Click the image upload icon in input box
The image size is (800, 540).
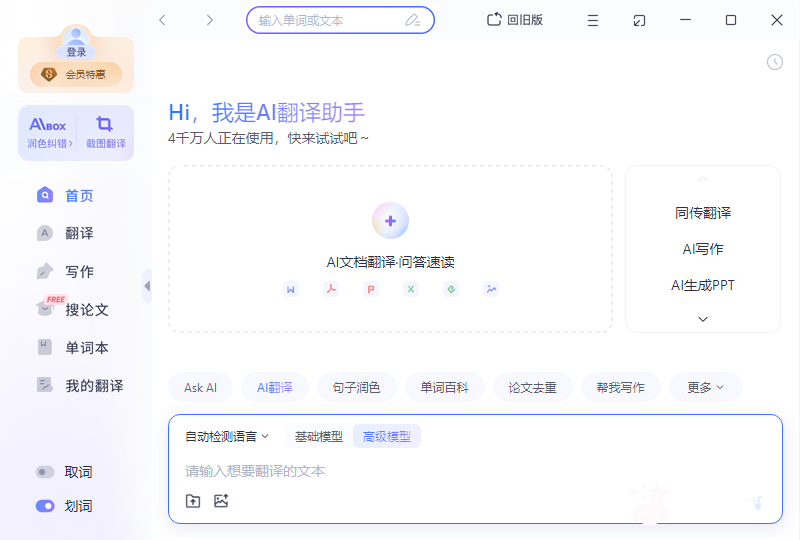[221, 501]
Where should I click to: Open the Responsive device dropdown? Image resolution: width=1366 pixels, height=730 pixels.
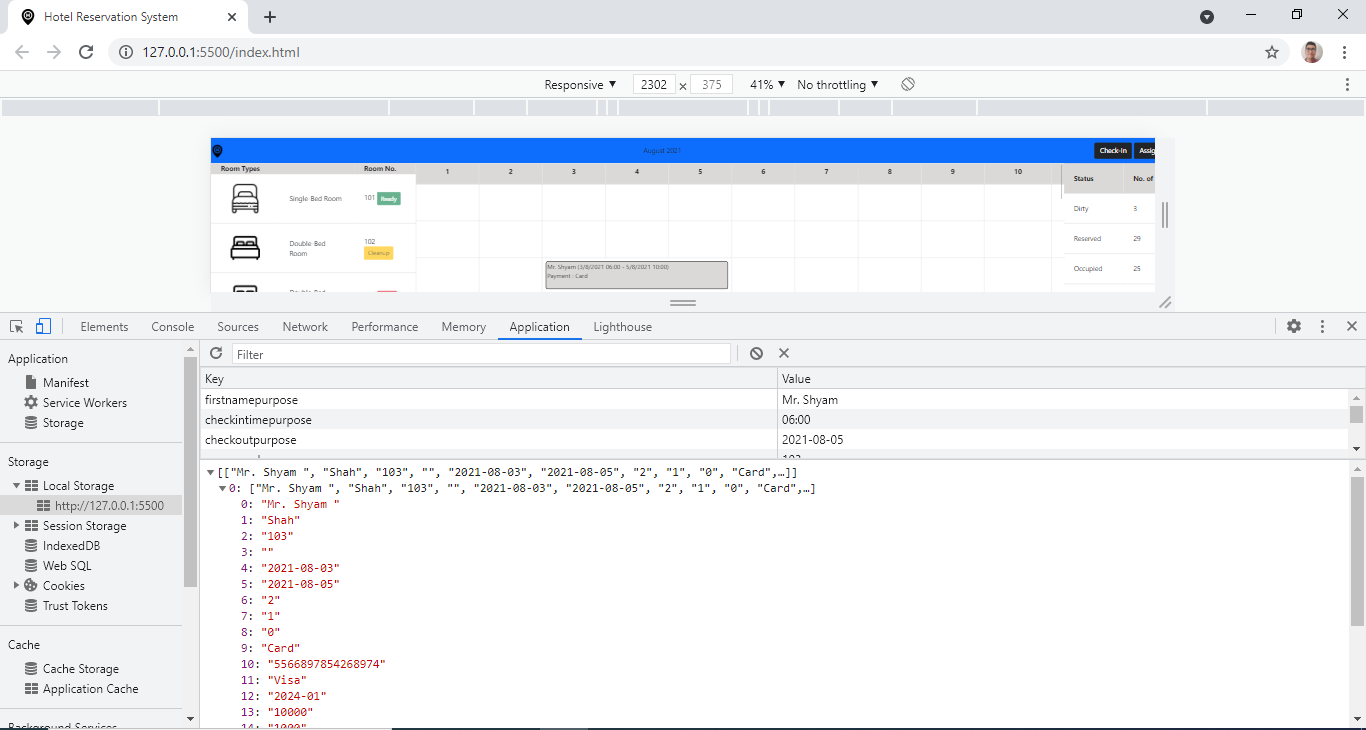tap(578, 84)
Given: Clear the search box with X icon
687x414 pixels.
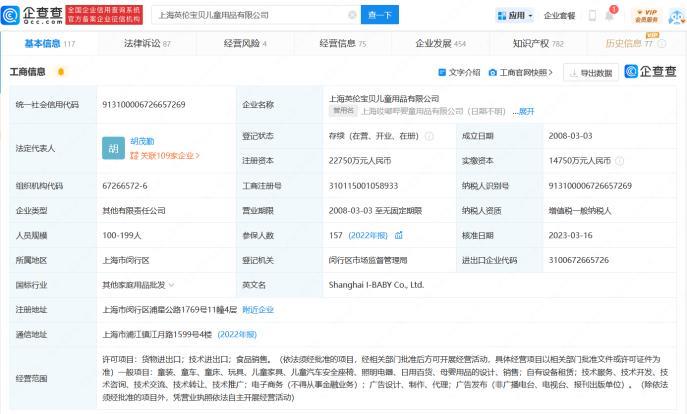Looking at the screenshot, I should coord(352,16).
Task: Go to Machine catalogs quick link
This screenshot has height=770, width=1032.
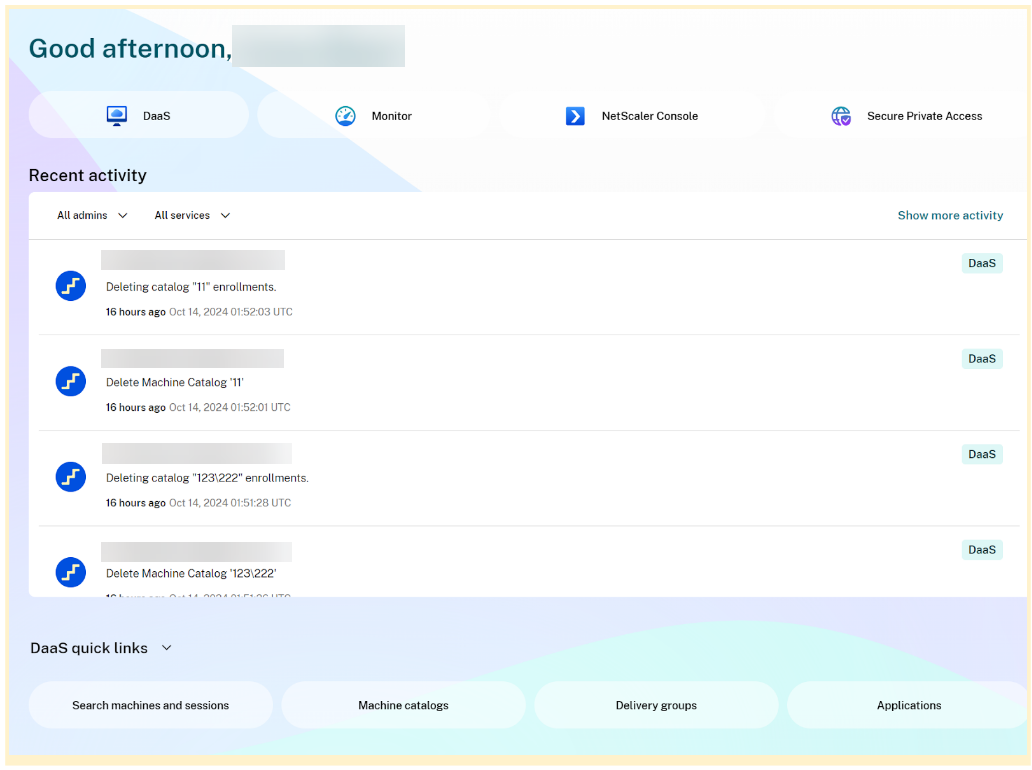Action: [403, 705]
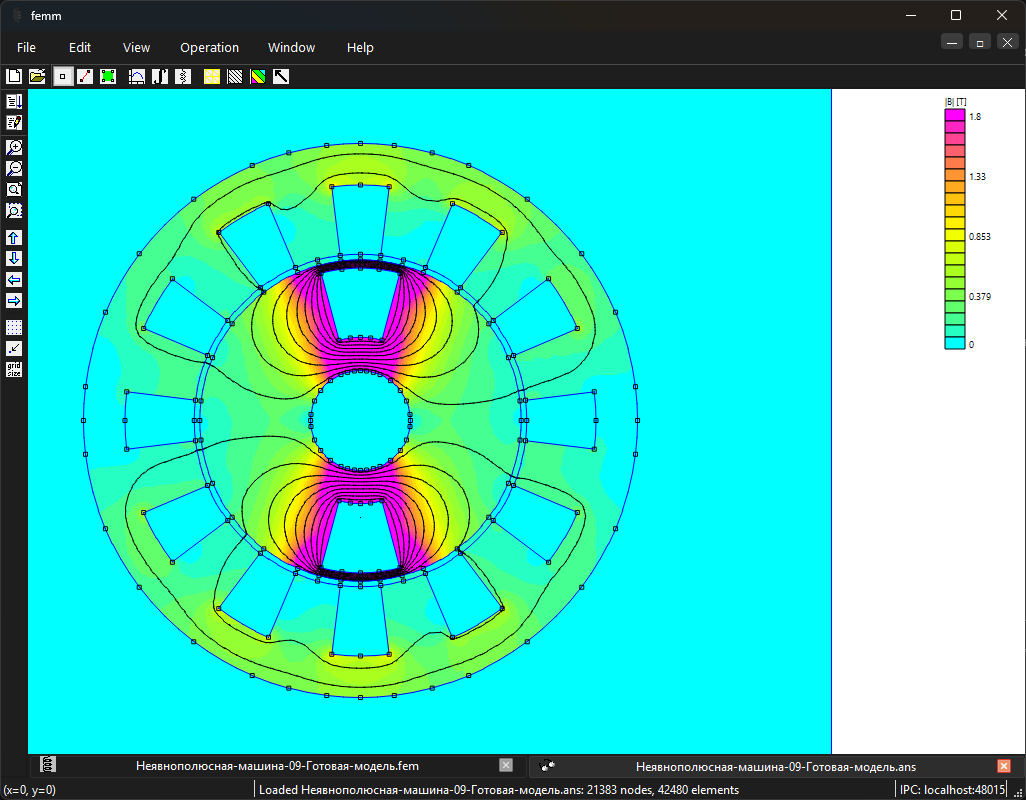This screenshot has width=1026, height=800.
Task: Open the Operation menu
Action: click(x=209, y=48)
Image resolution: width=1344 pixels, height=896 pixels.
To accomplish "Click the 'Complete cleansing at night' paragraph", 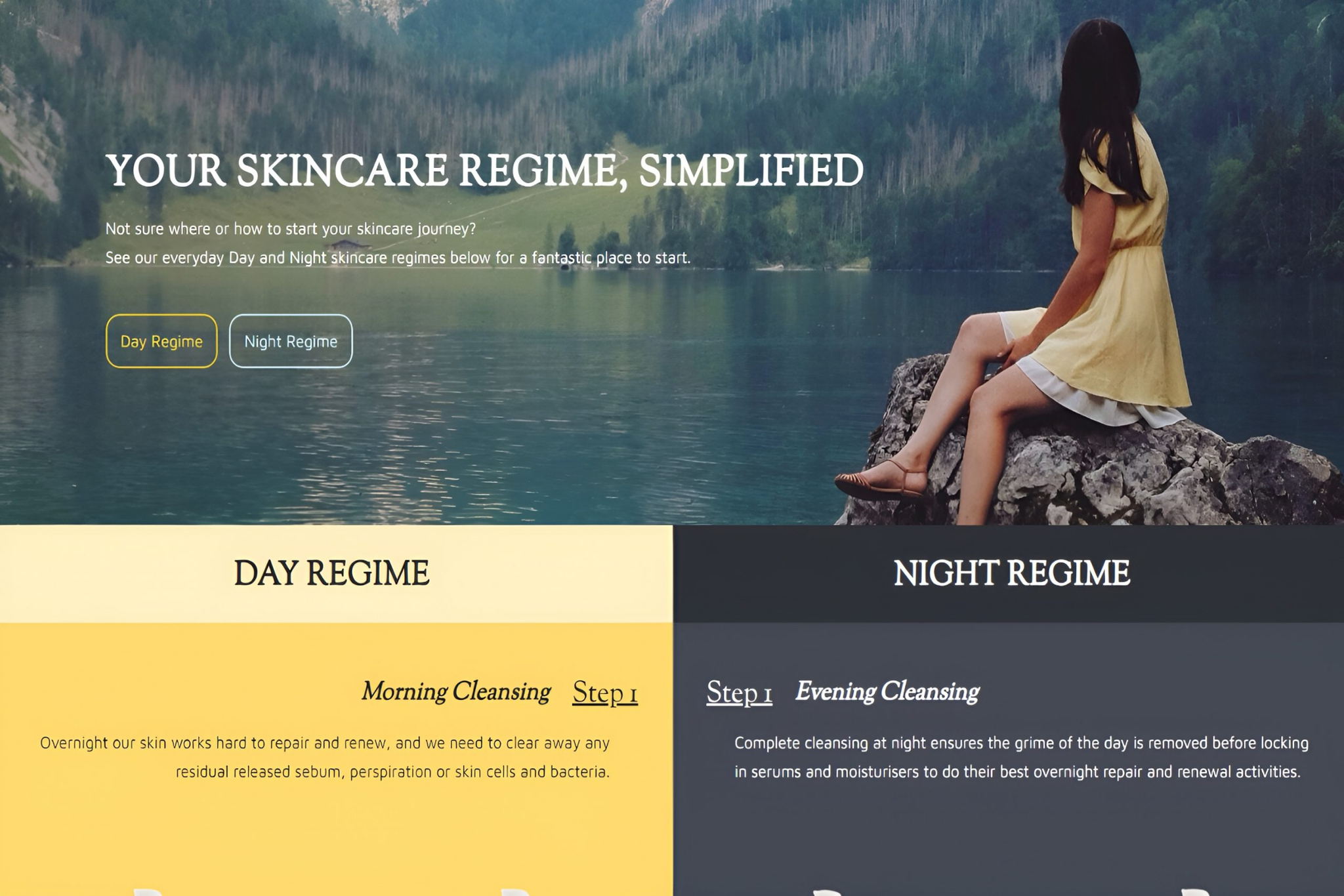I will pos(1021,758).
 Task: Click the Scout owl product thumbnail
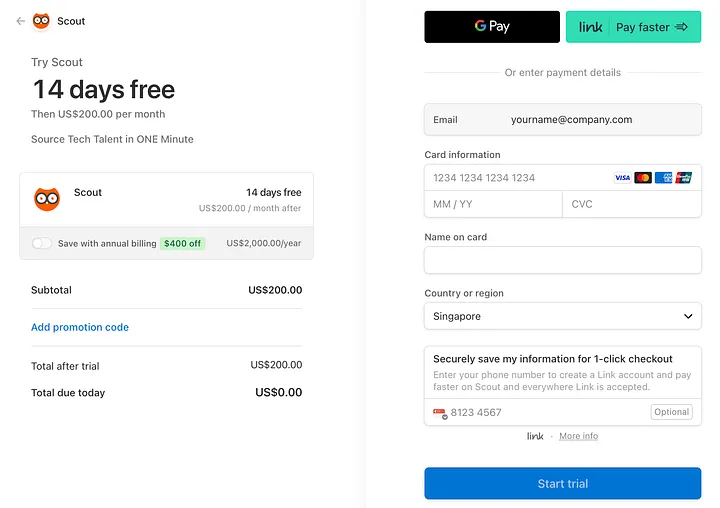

Activity | The word "icon" appears in some lines above. Return every one of those lines.

Response for this exercise |
Click the image upload icon in input box
Given: Clear the search box with X icon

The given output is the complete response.